The examples of Rococo architecture are numerous and abound in Germany. The Augustusburg and Falkenlust Palaces (early 1700s) in Bruhl were some of the first buildings in this style in Germany. The Church of Wies (1745-1754) made the style more authentically German, more specifically Bavarian, as did Ottobeuren Abbey when it was rebuilt in the early 1700s. The New Palace (1763-1769) in Potsdam is the best example of northern German, specifically Prussian, Baroque or Rococo architecture.

After Baroque and Rococo in Germany, there were numerous styles that flourished, most notably neo-Classicism, although numerous sub-sets of this style also exist. The most notable and famous neo-classical monument is Brandenburg Gate (1789-1793) in Berlin. Humboldt University and Museumsinsel in Berlin also have a number of buildings in this style. The city of Weimar built a lot of architecture during this time, many of which are neo-Classically influenced as well.

German Architecture - Neuschanstein
Neuschwanstein Castle

The New Town Hall in Munich (1867 and 1908) is an example of Gothic Revival, while Neuschwanstein Castle (1869-1886) near Fussen is an example of Romanesque Revival or Romanticism, two more styles common in Germany in the late 1700s-early 1900s.

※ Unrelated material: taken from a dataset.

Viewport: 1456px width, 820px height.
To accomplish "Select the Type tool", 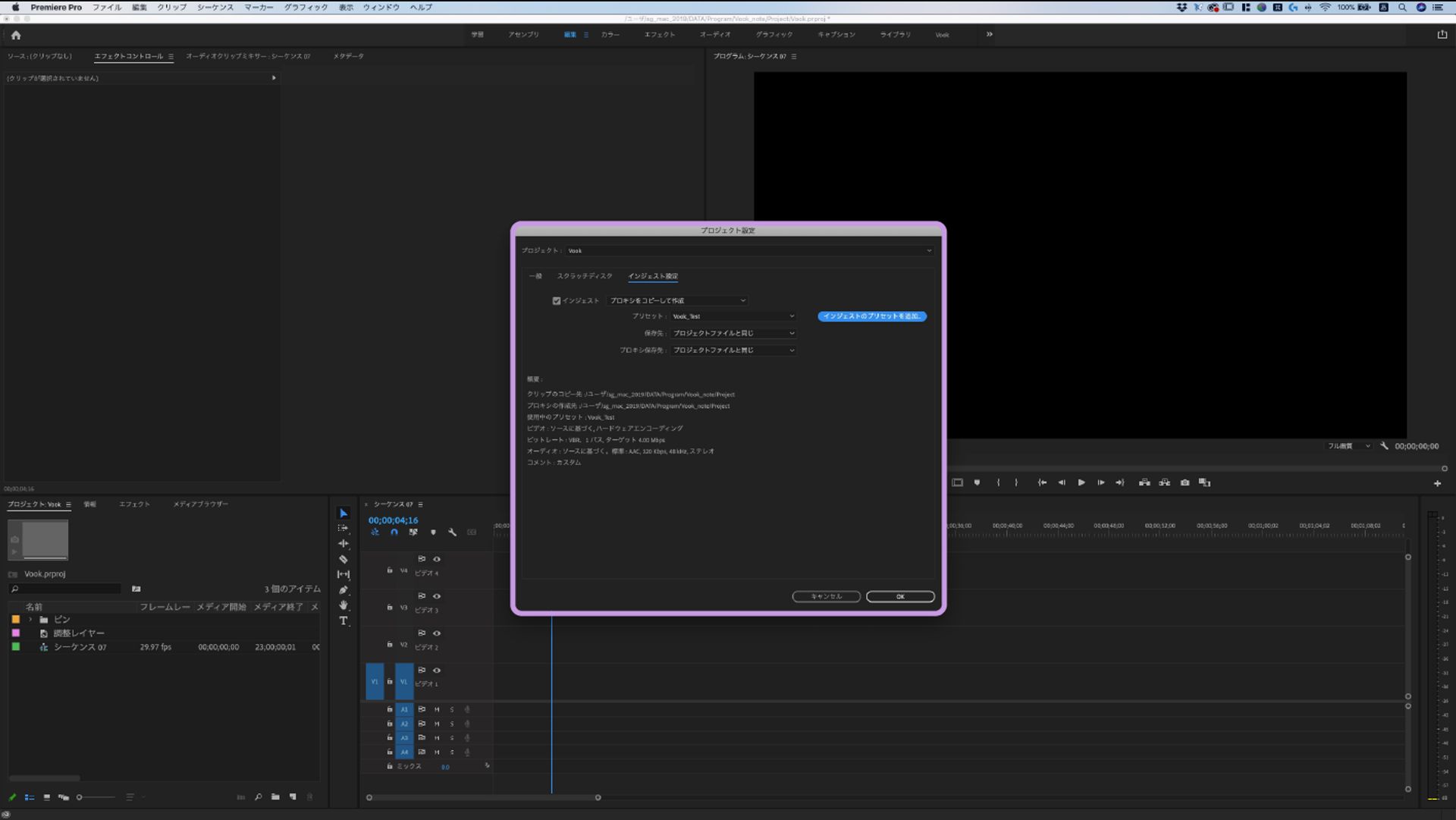I will coord(344,620).
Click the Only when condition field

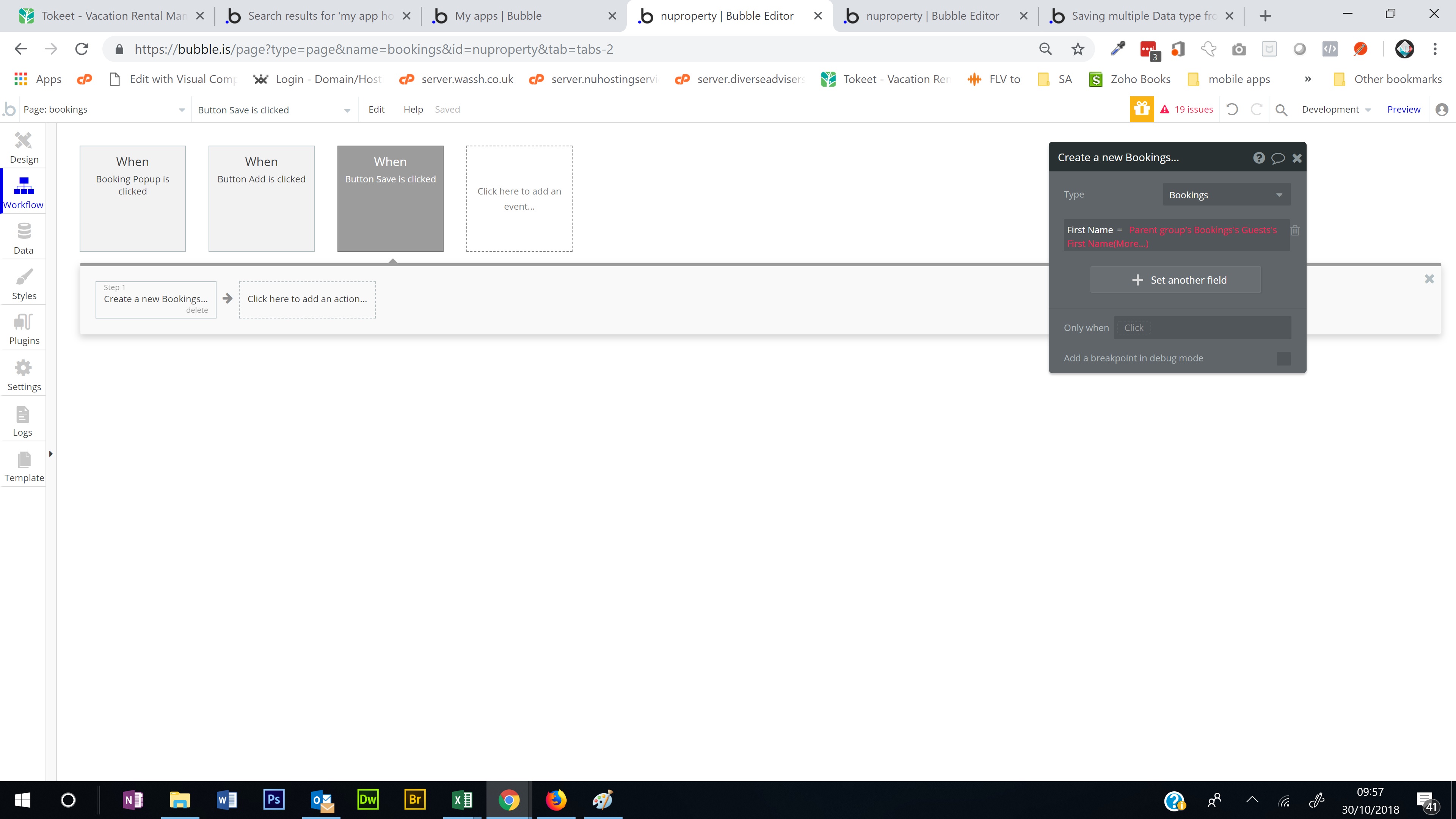pos(1202,328)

Modern architecture entered Germany in the early 1900s and to this day is one of the most popular and populous styles, particularly in the cities. One of the earliest examples of this style is the Fagus Factory in Alfeld (1910). This building represents the new building styles, techniques, and materials from the Industrial Revolution while contributing to that revolution as a factory. During this same time (1910-1933) the Berlin Modernism Housing Estate was built. Additionally, since WWII destroyed many of the buildings in the major cities, cities like Berlin, Frankfurt, Dresden, Cologne, and Munich have an incredible number of modern buildings throughout.